→ Work required:
Using the listing below, report all lines holding the word "dropdown".

○ ○ ○ ○ ○

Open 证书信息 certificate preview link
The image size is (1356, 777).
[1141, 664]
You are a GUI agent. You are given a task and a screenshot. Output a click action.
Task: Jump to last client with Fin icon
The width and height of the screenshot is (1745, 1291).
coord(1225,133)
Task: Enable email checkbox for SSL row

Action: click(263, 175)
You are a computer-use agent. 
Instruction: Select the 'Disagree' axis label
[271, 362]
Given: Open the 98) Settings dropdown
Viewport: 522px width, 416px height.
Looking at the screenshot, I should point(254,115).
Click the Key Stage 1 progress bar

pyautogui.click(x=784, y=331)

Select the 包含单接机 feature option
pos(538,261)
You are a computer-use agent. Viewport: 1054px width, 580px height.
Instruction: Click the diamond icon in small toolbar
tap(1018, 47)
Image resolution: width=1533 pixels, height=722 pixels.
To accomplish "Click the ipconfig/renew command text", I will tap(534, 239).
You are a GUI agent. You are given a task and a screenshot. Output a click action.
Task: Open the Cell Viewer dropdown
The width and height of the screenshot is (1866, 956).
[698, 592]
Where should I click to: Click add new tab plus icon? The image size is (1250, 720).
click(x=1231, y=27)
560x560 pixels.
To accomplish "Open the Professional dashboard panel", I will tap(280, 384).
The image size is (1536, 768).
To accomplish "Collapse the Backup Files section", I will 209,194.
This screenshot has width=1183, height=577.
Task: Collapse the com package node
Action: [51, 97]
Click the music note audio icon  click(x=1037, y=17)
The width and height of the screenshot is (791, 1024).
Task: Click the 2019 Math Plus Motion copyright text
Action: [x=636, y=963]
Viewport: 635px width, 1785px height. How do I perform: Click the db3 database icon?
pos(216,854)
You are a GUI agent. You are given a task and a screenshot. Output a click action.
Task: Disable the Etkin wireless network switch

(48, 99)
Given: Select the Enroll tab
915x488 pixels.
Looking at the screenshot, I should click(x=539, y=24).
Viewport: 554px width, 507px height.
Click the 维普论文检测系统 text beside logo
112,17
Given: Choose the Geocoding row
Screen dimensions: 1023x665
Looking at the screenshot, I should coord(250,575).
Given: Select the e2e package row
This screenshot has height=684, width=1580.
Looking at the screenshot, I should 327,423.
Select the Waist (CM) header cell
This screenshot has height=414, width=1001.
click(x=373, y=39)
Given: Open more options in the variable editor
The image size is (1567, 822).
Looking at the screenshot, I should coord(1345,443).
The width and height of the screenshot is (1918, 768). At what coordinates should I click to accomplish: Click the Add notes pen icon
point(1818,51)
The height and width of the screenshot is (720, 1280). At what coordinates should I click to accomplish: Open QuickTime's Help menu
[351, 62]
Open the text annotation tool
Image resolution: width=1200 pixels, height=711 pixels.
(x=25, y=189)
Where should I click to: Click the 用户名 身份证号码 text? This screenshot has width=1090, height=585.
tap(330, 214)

○ ○ ○ ○ ○

→ Your solution:
Given: Open the 98) Settings dropdown
Task: Open the Cell Viewer dropdown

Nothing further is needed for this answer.